En palabras del alcalde del municipio, Daniel Carrillo, «este proyecto da trabajo, genera ingresos y atrae visitantes». Además, ha resaltado que en Brieva de Cameros actualmente hay 39 personas censadas, por lo que iniciativas como la escuela son esenciales para fijar población y ofrecer oportunidades laborales.
Uno de los logros más significativos de esta escuela es la compra de un rebaño municipal de 1.000 cabezas que forma parte del programa formativo. Según Carrillo, esta acción contribuye a «mantener el motor económico de la zona que es la ganadería extensiva, especialmente de rebaños de ovejas, que se estaba viendo debilitada». Esto ha permitido generar empleo mediante la contratación de pastores para el manejo del ganado, así como atraer turismo, tanto para mayores como para escolares a través de excursiones programadas.
Conservar la tradición
La Escuela de pastores se dedica a enseñar la forma tradicional del pastoreo y la vida en el campo, cumpliendo una función divulgativa y educativa. Sin embargo, Carrillo ha enfatizado que «no hay una formación continua, no hay nadie que se pueda matricular en la Escuela para ser pastor», lo que sugiere que el objetivo no es crear pastores con formación formal, sino más bien preservar el saber hacer y la tradición cultural.
El alcalde también ha destacado que «una escuela no solo es un aula con unos libros y profesores, también es un lugar donde se transmite el saber, se conserva la tradición y se transforma la realidad». En este sentido, ha señalado que el enfoque de la Escuela de pastores de Brieva es más amplio de lo que podría parecer a simple vista.
A pesar de que no existe un sistema formal de matrícula, sí han pasado personas por la Escuela que han logrado formarse de manera práctica y han podido establecerse como pastores por su cuenta.
La Rioja no es solo vino
La Escuela de pastores cuenta con un trabajador fijo, Jesús Sáenz, responsable del manejo del rebaño, asistido por tres trabajadores municipales en tareas específicas. Durante las temporadas de parideras, se contrata personal adicional para ayudar en la carga de trabajo.
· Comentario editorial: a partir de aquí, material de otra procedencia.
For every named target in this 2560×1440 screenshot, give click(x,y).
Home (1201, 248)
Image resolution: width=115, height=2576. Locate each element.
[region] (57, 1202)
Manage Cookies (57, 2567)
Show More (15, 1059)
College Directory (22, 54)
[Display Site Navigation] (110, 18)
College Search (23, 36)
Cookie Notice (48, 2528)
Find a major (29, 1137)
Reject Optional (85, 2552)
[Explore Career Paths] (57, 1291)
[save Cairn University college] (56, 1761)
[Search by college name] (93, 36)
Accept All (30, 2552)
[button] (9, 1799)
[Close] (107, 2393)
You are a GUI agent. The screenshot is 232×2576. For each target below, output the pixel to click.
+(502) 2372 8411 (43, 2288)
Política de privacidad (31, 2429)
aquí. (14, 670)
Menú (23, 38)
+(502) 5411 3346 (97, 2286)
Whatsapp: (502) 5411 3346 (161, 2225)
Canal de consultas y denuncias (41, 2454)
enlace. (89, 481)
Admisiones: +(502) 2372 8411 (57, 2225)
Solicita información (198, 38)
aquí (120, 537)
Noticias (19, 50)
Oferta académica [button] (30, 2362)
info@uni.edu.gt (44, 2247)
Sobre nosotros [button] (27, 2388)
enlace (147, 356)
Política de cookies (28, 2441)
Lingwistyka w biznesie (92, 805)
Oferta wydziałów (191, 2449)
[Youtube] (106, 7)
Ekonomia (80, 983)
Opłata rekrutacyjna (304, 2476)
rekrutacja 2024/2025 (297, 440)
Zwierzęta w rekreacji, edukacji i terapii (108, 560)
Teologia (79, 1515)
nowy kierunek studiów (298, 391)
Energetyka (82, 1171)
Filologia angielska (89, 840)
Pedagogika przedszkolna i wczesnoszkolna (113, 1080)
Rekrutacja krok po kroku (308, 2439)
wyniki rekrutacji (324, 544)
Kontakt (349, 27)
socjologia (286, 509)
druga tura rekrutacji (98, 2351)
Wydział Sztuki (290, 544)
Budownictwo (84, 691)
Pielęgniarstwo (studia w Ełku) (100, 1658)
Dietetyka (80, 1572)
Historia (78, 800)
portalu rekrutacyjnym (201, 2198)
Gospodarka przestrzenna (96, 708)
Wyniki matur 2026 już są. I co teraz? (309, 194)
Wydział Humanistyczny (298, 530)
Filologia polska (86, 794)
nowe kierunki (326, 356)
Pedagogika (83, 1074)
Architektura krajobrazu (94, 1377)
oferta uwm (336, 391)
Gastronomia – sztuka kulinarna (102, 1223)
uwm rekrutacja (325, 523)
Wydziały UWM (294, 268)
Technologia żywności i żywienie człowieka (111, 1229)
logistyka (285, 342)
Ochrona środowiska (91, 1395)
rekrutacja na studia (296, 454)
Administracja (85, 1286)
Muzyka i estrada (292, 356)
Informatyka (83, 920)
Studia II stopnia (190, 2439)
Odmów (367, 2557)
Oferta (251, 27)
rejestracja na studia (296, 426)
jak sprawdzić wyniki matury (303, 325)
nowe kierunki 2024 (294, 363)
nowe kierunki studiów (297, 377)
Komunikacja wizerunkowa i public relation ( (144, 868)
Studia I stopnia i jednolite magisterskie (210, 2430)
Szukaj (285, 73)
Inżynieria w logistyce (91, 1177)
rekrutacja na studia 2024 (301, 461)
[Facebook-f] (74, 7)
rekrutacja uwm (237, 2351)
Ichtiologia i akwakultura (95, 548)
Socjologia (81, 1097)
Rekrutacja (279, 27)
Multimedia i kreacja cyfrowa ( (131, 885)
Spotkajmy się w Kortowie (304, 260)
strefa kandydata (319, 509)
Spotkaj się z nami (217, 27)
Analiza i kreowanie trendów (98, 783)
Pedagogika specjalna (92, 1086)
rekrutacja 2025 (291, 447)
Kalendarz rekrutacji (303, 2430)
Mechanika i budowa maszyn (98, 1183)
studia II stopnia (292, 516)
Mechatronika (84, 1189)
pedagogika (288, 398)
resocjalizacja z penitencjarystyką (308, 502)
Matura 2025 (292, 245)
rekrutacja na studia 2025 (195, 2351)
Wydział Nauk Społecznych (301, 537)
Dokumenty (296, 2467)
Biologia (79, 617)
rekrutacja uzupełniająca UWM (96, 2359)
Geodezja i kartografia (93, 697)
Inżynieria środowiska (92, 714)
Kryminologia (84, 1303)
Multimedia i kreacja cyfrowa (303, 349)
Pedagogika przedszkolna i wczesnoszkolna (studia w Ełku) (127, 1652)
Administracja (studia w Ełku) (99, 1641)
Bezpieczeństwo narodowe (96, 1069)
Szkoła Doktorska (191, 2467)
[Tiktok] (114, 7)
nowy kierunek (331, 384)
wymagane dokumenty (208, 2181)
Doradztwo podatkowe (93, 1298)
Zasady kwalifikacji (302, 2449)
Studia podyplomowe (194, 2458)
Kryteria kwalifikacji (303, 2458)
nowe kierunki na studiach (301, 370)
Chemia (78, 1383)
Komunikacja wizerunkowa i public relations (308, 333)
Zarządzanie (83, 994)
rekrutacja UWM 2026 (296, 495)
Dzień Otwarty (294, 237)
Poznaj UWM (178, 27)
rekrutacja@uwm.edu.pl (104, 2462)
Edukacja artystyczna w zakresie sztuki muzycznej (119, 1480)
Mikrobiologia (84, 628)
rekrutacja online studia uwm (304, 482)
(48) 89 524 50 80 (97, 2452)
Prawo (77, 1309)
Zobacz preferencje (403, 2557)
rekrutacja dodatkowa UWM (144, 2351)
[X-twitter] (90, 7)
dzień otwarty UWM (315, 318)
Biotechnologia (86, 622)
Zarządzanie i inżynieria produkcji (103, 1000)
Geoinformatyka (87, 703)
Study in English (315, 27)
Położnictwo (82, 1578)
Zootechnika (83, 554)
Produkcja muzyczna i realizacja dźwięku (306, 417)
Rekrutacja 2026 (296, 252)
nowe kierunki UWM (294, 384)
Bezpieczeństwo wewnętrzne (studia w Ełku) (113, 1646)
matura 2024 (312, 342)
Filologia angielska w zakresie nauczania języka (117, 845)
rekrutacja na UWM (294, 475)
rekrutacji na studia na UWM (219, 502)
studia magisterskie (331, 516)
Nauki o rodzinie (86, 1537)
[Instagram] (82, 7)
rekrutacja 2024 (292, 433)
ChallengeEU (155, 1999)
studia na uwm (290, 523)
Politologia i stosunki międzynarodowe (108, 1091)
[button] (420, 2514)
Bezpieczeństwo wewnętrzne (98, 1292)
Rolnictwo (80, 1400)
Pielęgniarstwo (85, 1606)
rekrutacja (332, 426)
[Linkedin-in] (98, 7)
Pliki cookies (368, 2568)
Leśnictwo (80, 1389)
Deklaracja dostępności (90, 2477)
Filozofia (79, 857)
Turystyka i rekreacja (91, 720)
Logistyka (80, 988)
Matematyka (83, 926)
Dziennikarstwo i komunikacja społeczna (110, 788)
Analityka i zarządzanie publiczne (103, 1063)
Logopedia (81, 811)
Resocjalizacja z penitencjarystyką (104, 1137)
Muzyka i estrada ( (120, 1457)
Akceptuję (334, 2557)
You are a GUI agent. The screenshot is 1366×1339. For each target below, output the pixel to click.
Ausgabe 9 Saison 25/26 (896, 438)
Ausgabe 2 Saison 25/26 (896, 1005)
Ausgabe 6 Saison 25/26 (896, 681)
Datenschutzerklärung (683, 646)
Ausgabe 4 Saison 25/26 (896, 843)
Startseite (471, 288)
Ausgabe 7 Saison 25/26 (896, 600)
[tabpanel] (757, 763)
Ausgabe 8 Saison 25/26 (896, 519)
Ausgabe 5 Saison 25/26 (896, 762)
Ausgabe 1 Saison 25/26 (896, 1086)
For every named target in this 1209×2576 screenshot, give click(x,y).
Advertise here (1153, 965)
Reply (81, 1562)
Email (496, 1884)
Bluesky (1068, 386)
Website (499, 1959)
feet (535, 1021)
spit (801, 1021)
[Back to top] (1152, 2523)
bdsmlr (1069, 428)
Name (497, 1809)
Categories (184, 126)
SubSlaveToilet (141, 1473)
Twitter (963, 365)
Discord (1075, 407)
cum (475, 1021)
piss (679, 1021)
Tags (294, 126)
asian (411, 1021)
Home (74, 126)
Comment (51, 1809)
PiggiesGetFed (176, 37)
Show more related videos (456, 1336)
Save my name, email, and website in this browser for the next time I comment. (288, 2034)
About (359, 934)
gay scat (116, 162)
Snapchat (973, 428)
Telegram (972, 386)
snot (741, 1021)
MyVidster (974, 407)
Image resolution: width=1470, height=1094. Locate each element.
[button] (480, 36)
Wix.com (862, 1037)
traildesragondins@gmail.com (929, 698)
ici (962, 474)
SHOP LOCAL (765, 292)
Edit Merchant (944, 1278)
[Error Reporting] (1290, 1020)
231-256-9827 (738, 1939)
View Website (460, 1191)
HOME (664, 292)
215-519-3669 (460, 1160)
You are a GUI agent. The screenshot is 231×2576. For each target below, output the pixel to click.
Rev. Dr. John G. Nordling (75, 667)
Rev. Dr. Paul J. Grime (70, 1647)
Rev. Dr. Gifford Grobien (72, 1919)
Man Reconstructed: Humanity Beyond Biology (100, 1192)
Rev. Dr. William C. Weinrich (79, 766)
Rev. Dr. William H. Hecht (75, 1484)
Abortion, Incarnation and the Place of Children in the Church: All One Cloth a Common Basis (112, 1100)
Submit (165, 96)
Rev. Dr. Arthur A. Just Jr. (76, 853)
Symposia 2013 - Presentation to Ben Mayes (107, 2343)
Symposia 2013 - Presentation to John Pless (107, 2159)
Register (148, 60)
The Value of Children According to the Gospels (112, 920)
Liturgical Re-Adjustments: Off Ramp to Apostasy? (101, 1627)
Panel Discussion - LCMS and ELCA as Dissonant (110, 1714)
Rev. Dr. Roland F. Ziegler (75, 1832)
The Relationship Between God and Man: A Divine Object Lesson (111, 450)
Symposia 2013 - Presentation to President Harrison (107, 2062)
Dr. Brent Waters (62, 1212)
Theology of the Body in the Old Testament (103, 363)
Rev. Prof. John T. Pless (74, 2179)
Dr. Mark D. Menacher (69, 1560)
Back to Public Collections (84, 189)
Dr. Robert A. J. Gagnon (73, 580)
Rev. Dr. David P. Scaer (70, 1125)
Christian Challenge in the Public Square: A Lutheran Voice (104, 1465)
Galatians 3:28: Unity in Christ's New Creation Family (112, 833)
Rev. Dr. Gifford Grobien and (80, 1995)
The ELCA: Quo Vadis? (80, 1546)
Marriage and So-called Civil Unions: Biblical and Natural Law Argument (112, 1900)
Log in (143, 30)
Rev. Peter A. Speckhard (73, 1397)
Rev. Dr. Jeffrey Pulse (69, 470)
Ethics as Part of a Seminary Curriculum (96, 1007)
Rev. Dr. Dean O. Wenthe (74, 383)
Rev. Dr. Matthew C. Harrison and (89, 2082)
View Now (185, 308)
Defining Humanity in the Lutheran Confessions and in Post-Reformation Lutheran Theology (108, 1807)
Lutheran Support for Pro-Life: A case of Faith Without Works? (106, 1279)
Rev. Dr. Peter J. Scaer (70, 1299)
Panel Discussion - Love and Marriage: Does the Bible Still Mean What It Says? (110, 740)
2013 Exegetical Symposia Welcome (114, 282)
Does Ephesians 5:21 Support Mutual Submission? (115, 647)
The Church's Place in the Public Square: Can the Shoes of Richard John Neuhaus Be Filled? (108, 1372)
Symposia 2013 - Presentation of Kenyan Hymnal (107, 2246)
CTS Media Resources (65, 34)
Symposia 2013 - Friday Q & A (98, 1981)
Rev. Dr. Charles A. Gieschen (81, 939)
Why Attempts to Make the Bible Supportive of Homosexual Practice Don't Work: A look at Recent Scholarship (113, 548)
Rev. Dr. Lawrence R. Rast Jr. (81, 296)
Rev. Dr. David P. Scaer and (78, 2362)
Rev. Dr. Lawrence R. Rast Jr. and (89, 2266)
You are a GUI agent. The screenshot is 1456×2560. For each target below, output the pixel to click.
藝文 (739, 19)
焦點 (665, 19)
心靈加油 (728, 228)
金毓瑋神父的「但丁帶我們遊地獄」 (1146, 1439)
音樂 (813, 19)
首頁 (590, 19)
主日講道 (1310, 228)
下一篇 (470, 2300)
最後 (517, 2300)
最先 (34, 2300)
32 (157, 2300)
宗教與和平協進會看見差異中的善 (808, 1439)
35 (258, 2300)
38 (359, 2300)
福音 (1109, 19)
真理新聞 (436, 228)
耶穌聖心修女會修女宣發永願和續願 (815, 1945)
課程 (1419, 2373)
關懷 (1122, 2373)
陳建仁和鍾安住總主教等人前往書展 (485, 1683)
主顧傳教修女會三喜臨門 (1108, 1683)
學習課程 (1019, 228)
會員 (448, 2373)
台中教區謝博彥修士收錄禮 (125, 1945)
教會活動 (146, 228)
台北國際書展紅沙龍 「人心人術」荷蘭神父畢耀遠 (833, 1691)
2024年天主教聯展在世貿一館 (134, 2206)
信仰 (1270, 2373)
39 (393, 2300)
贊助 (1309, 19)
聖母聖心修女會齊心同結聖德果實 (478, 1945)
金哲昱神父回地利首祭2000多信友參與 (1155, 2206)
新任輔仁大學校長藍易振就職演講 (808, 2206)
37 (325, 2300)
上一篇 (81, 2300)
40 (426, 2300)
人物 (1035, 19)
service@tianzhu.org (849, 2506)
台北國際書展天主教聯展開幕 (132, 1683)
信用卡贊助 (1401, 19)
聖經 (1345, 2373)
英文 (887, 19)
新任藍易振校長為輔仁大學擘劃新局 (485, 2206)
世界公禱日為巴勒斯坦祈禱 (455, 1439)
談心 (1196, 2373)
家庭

Sáenz ha expresado su deseo de promover más la tradición ganadera de La Rioja, afirmando que «La Rioja no solo es vino, también hay corderos y cabritos», un aspecto que ha sido poco reconocido y que merece mayor visibilidad.
Finalmente, Sáenz ha manifestado su interés en que la Escuela de pastores desarrolle actividades más diversas, de forma que no sea percibida como «una explotación ganadera ordinaria», sino como un centro educativo que enseñe sobre la riqueza de este mundo y su importancia en la cultura riojana.